• **Your goal**
Report back every line from the entries below in which the word "will" occurs.

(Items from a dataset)
════════════════
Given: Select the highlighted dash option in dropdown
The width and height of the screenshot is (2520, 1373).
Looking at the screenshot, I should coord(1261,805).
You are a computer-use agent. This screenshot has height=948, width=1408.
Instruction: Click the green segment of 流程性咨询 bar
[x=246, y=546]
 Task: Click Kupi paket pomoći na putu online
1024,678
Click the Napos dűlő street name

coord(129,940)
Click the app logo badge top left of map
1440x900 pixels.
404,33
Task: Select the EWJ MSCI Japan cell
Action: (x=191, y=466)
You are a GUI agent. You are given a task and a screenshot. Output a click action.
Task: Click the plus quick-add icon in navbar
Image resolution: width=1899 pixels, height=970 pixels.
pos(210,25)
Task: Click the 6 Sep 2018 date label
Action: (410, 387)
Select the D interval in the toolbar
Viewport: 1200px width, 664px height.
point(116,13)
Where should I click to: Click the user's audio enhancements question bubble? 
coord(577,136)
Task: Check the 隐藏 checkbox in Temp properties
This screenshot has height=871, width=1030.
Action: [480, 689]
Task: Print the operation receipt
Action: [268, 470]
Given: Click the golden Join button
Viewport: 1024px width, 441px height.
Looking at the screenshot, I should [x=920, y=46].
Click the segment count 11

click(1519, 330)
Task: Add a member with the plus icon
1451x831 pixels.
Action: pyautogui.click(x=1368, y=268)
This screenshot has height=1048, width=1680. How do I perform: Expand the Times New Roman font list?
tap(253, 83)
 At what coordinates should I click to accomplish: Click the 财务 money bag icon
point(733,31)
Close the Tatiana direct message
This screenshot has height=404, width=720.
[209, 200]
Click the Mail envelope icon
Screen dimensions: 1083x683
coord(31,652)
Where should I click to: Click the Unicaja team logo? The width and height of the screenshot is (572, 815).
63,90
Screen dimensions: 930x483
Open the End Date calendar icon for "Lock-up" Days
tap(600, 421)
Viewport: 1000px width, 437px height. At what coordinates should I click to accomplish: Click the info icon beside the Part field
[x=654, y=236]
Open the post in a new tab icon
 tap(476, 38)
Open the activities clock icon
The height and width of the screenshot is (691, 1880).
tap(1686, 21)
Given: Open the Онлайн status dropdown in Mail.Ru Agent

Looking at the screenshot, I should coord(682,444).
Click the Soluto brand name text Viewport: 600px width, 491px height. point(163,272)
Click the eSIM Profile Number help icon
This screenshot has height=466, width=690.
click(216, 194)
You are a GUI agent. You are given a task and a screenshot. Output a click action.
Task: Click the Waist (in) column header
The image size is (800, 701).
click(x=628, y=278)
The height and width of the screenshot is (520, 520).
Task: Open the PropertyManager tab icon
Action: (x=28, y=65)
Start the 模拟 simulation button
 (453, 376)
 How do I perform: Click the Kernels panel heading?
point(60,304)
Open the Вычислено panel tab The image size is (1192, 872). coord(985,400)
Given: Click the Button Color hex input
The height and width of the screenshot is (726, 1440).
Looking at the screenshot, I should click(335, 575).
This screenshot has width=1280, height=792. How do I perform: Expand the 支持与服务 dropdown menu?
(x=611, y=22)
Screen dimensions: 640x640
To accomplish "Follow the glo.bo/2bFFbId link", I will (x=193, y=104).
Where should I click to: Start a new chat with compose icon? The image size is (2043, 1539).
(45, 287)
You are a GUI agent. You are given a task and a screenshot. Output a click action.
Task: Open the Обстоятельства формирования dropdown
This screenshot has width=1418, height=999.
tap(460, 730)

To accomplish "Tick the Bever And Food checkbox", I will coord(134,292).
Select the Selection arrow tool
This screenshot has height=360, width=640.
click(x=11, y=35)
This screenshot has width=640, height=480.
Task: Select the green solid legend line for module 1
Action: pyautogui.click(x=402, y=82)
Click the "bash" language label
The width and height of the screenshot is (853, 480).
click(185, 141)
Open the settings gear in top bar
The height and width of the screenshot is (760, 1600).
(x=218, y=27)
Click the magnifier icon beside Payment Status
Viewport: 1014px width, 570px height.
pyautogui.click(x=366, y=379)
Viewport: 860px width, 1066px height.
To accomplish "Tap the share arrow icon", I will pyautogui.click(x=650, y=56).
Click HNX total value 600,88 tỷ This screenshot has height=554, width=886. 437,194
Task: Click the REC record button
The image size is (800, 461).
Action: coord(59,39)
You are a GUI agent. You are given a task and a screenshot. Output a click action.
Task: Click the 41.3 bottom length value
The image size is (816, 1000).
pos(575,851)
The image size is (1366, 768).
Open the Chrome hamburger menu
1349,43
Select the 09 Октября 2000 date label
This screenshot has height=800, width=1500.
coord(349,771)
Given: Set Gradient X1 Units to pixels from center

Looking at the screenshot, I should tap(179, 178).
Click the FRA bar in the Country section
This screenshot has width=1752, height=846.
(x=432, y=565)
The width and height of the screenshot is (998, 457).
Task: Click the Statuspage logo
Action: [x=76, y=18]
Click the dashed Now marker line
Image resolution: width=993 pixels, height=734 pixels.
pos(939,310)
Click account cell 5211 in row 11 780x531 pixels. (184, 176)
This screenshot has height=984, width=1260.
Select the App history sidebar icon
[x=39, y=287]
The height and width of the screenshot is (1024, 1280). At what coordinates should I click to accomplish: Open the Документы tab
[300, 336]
════════════════
• **Written answer**
To accomplish "Follow the glo.bo/2bFFbId link", I will (x=193, y=104).
To accomplish "Tick the Bever And Food checkbox", I will coord(134,292).
To accomplish "Tap the share arrow icon", I will pyautogui.click(x=650, y=56).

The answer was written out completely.